CO2-uitstoot van landbouwwerktuigen valt niet onder land- en tuinbouw. Het ministerie van LNV gaat niet over het beleid. De sector wil vooruit, maar er mist beleid.
Dat blijkt uit een onderzoek van Rijksdienst voor Ondernemend Nederland (RVO), waarin met fabrikanten is gesproken. Het is nu ‘enigszins’ onduidelijk wie verantwoordelijk is voor de verduurzaming van landbouwwerktuigen. De sector kent zelf niet alle mogelijke opties voor verduurzaming en mist een koers vanuit het Rijk op dit onderwerp, schrijft RVO. Gezamenlijke aanpak en ontwikkeling lijkt daarom een pre.
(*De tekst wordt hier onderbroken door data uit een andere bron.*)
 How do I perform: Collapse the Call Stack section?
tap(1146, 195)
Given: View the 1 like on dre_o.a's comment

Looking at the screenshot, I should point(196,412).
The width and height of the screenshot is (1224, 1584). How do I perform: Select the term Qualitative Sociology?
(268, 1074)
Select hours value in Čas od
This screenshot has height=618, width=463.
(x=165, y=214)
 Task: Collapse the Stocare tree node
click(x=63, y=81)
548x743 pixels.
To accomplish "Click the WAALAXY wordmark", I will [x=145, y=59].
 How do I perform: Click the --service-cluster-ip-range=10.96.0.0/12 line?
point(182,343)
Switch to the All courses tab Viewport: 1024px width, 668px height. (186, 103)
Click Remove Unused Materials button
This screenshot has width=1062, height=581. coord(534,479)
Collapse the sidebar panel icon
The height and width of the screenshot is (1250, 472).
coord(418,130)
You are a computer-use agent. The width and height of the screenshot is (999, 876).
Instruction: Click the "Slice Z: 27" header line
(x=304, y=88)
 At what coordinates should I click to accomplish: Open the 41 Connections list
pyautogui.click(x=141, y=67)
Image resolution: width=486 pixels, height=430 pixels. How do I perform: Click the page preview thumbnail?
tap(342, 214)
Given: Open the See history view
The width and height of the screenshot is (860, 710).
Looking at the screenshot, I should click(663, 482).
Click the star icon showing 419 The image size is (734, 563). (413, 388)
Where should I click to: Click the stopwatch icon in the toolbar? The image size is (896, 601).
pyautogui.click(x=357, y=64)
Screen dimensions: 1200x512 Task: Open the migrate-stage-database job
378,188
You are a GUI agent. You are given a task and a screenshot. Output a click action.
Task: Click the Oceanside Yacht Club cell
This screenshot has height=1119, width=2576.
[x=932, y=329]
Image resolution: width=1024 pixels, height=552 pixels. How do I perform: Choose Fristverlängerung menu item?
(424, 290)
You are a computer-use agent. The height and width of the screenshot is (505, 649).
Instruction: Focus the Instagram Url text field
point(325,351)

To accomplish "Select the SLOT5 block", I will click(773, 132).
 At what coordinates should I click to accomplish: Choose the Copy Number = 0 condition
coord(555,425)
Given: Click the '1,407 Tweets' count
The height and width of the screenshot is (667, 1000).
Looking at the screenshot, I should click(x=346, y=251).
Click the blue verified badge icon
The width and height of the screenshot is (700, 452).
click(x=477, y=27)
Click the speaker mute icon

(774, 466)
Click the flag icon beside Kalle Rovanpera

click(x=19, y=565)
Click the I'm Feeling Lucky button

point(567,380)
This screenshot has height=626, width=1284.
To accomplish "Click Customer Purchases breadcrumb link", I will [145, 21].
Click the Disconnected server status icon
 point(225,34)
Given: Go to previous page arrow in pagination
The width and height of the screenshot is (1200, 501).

Een programma duurzame landbouwwerktuigen
In 2023 ging het voornemen voor een actieplan nog de prullenbak in en is gekozen om transitiepaden te onderzoeken. Toch is het aantal fossielvrije landbouwwerktuigen nu nog zeer beperkt. Technisch lijken er geen belemmeringen maar een hoge prijs, onzekerheid over nieuwe technologieën en de zeer goed aangestuurde dieselketen remmen de ontwikkeling van fossielvrije landbouwwerktuigen. Toch is er in het bedrijfsleven, onderzoek en onderwijs veel belangstelling om stappen te zetten. RVO pleit voor een programma duurzame landbouwwerktuigen, waarin dieselgebruik wordt uitgefaseerd.
Sector mobiliteit
Mobiele machines in de agrarische sector hebben een CO2-uitstoot van circa 1,1 tot 1,5 megaton. Deze wordt niet meegerekend tot de broeikasgasemissies van de sector landbouw en landgebruik, maar voor de sector mobiliteit. Daarvoor bestaan echter nog geen doelstellingen, zoals in de land- en tuinbouw.
Uit het onderzoek kwamen vijf routes naar voren die kunnen bijdragen aan fossielvrije landbouwwerktuigen. Dat zijn: hernieuwbare brandstoffen, batterij elektrisch, waterstof, robotisering en gedragsverandering. Dat laatste gaat om minder intensieve grondbewerkingen.